▸ **GIVEN INFORMATION**:
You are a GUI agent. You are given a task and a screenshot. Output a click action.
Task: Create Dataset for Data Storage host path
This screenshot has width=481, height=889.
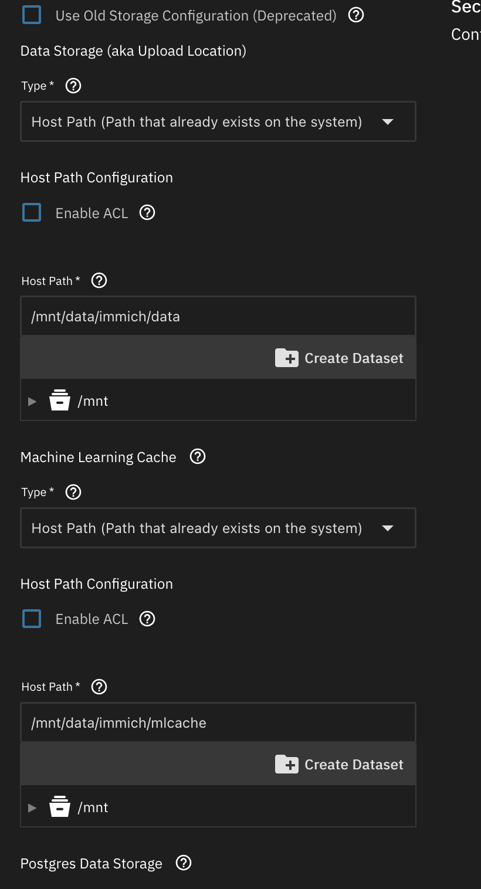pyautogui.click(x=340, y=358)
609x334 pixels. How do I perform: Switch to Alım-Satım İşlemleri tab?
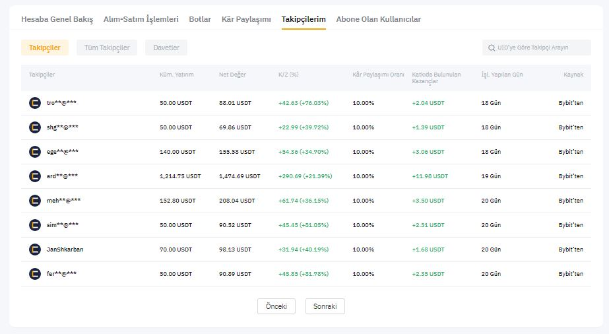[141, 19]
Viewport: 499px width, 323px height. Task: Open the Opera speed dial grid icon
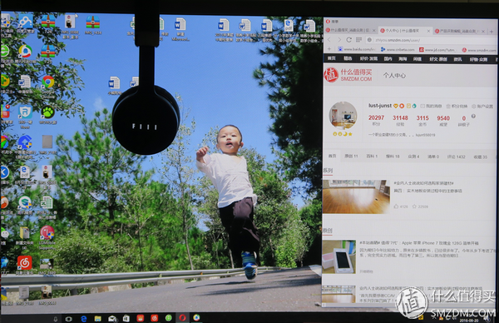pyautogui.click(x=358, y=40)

▸ **GIVEN PROBLEM**: Convert all of the material above into a two-column CSV with the columns request and answer. Give one row per answer and put each field in quotes, with line breaks replaced by spaces. Leave out the pictures.

▸ **RESPONSE TO THE EXERCISE**:
request,answer
"You are a GUI agent. You are given a task and a screenshot. Output a click action. Task: Create Dataset for Data Storage host path This screenshot has width=481, height=889.","pyautogui.click(x=340, y=358)"
"609x334 pixels. How do I perform: Switch to Alım-Satım İşlemleri tab?","[141, 19]"
"Viewport: 499px width, 323px height. Task: Open the Opera speed dial grid icon","pyautogui.click(x=358, y=40)"